Jet Airways, grounded since 2019, took a step closer to revival last week after a bankruptcy court approved the insolvency resolution plan submitted by Kalrock Capital and Dubai-based entrepreneur Murari Lal Jalan.

As per the revival plan, the new owners are working of relaunching the carrier within six months after the National Company Law Tribunal (NCLT) issued the final revival order. According to the court’s revival order, operating slots would be allotted to the airline in accordance to the existing norms, and not on the basis of historic rights.


"The Resolution Plan submitted by consortium of Murari Lal Jalan and Florian Fritsch is hereby approved. It shall become effective from this date and shall form part of this order," the NCLT said, adding that its order would be binding upon all stakeholders, including the central and state governments.

Overall, the consortium hopes to repay Rs11.83 billion to creditors over five years, which would include collections from asset sale proceeds and cash flows.

The consortium has proposed to invest R6.0 billion in the first two years in the grounded airline to repay creditors and acquire an 89.79 per cent stake in the carrier.
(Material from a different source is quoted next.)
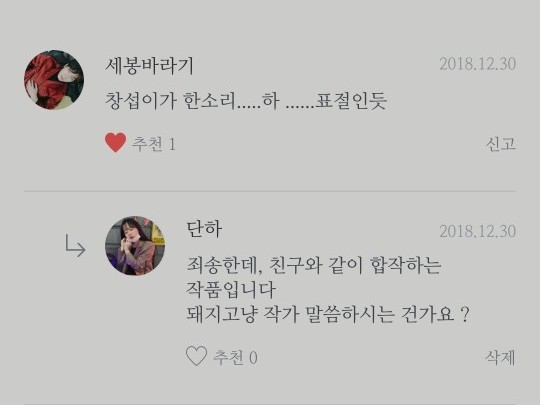Open 단하's round profile picture
This screenshot has height=405, width=540.
135,246
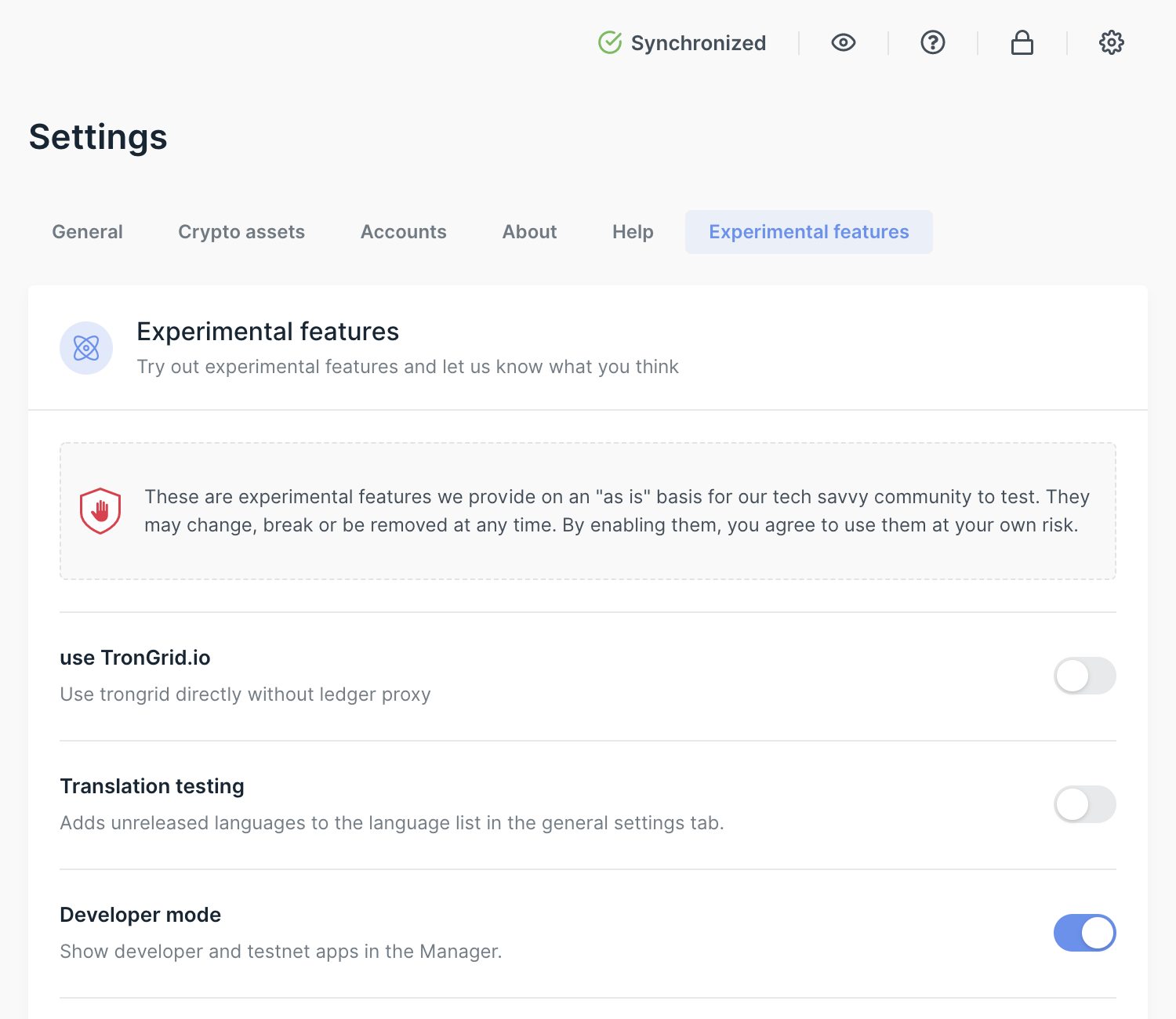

The consortium has also proposed to invest Rs4.75 billion in the first two years and Rs1.25 billion by selling existing non-core assets like realty and luxury cars by the end of the first year. It has also proposed to pay Rs1.31 billion, Rs1.93 billion, and Rs2.59 billion at the end of the third, fourth and fifth year, respectively, to financial creditors from the airline’s cash flows.

"The favourable decision by the National Company Law Tribunal (NCLT) is undoubtedly a major milestone for Jet Airways and its new owners. Although the court ruling did not deliver all that the airline’s backers had hoped for regarding airport slot claims, it was still enough for them to confirm that they will proceed with the relaunch," Capa said in the report.

"But first they have other significant hurdles to overcome, and agreements to negotiate, to meet operational requirements," it added.

Low-cost carriers GoAir and IndiGo are preparing to sell shares in their companies to raise the funds to weather the latest Covid-19 spike. Meanwhile, suitors are preparing their bids to take over Air India, and a prospective new owner is attempting to revive Jet Airways. While the latter two efforts predate the second wave, it has still affected their progress. Despite recent delays, however, government and regulatory decisions could clear the way for these deals to proceed this year, Capa said in a report.

Meanwhile, a seven-member monitoring committee, including members appointed by the winning bidder Jalan Kalrock Consortium and the lenders, will now manage the daily affairs at the airline till the completion of the resolution process.